However Justice George Nicholson opined that the omission was not a defect, but simply meant that Tucker was not a party to the action. He wrote that any order requiring the councilmember to act would violate her right to due process, and then considered whether Tucker was an “indispensable” party whose absence required dismissal.

Focusing on the potential prejudice on Tucker under Sec. 389(b) of not being joined, Nicholson rejected Tracy Press’ arguments that the councilmember’s interests were adequately protected by the city, and noted that Tucker’s interests in the proceeding were “unique,” in that she created and possessed the writings the newspaper wanted.

Nicholson also noted that the newspaper suggested no alternative method that would favor the newspaper while protecting Tucker’s interests, and pointed out the risk of conflicting orders.

“[A]n order has been entered in favor of Tucker on the very issue that Tracy Press proffers here,” he wrote. “However, because the superior court’s order as to Tucker is final and now unreviewable in this court, any order that we were to issue requiring Tucker to produce the e-mails would be precluded by the finality of the superior court’s order.”

He write further that the inadequacy of a remedy for the newspaper did not weigh heavily as the problem was of Tracy Press’ own making, but rejected the city’s motion for costs and attorney fees.

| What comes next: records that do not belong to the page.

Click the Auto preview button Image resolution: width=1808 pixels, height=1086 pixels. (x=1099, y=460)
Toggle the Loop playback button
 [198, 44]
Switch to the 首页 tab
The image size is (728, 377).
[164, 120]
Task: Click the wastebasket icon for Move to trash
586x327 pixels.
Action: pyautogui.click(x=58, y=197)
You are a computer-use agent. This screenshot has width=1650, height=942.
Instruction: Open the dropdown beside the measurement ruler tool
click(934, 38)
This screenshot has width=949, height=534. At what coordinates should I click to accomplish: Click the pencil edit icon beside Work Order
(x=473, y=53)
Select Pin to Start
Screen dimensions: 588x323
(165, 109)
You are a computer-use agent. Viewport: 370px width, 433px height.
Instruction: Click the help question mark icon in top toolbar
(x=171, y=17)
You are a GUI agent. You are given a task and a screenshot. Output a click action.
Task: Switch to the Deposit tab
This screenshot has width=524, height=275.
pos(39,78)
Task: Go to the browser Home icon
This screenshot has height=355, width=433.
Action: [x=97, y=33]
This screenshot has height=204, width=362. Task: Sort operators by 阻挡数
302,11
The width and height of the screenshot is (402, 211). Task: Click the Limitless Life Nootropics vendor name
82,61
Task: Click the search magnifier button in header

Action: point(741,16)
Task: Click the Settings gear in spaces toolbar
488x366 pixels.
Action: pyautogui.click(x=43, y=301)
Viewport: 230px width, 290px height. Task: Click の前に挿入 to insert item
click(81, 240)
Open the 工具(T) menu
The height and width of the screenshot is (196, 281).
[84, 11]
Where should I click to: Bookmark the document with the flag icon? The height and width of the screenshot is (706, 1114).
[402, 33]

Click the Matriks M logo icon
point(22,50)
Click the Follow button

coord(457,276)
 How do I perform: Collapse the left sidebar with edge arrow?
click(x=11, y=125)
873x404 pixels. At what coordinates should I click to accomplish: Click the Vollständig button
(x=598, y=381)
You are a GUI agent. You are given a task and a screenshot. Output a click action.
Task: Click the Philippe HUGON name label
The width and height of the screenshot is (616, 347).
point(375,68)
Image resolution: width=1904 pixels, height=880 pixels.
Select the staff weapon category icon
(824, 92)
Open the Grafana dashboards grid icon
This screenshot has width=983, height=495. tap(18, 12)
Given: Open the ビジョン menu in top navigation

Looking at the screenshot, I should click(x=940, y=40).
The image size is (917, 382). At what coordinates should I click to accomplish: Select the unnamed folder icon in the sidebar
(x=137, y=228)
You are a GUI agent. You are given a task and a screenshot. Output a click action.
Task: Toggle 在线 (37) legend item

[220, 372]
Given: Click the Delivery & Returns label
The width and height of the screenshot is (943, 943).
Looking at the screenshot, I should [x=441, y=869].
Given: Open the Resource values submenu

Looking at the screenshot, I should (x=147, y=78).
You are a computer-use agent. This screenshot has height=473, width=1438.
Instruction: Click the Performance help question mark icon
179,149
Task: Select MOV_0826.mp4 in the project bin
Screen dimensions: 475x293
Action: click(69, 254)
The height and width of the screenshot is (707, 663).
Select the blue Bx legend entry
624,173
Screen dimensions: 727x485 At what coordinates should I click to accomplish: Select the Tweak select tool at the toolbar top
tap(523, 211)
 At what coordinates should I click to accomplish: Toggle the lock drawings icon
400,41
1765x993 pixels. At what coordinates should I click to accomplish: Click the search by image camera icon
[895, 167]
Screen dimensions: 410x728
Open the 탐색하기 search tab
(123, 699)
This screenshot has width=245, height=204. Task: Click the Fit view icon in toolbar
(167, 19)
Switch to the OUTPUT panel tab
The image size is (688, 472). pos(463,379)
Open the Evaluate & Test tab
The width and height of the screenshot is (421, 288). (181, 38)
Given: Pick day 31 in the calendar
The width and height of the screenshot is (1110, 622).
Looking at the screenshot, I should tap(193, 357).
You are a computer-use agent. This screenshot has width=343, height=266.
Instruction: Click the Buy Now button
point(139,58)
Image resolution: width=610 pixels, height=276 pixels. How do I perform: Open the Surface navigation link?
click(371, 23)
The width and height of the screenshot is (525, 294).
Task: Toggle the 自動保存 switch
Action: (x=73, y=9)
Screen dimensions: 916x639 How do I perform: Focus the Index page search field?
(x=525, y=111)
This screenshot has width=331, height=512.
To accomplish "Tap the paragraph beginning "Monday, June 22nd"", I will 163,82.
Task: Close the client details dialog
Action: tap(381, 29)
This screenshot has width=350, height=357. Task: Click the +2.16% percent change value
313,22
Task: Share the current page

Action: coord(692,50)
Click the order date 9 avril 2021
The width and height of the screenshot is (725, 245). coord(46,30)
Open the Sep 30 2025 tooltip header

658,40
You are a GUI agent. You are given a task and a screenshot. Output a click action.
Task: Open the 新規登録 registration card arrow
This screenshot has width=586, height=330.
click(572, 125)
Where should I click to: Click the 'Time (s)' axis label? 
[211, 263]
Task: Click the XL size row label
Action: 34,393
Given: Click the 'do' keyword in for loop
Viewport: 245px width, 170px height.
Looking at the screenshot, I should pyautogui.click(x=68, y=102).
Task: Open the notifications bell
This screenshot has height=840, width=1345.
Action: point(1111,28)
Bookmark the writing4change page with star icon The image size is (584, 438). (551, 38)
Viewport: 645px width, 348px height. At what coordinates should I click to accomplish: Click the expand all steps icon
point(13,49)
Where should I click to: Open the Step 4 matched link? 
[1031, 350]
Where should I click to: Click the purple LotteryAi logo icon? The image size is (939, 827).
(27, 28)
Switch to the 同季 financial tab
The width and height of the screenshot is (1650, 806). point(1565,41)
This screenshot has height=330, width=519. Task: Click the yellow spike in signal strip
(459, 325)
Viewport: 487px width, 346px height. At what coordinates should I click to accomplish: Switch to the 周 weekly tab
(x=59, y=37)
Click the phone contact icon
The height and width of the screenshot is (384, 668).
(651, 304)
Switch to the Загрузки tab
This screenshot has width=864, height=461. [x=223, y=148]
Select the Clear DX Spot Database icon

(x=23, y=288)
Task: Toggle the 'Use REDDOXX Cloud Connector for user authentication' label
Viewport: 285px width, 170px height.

Opining that the petition attempted to raise “an important and novel issue,” attested to by the participation of amici curiae, Nicholson said the proceeding was not clearly frivolous, even though it had been “doomed from the beginning” by the newspaper’s failure to name the councilmember as a party.

Justices M. Kathleen Butz and Tani Cantil Sakauye joined Nicholson in his opinion.

The case is Tracy Press, Inc. v. Superior Court, 08 S.O.S. 4167.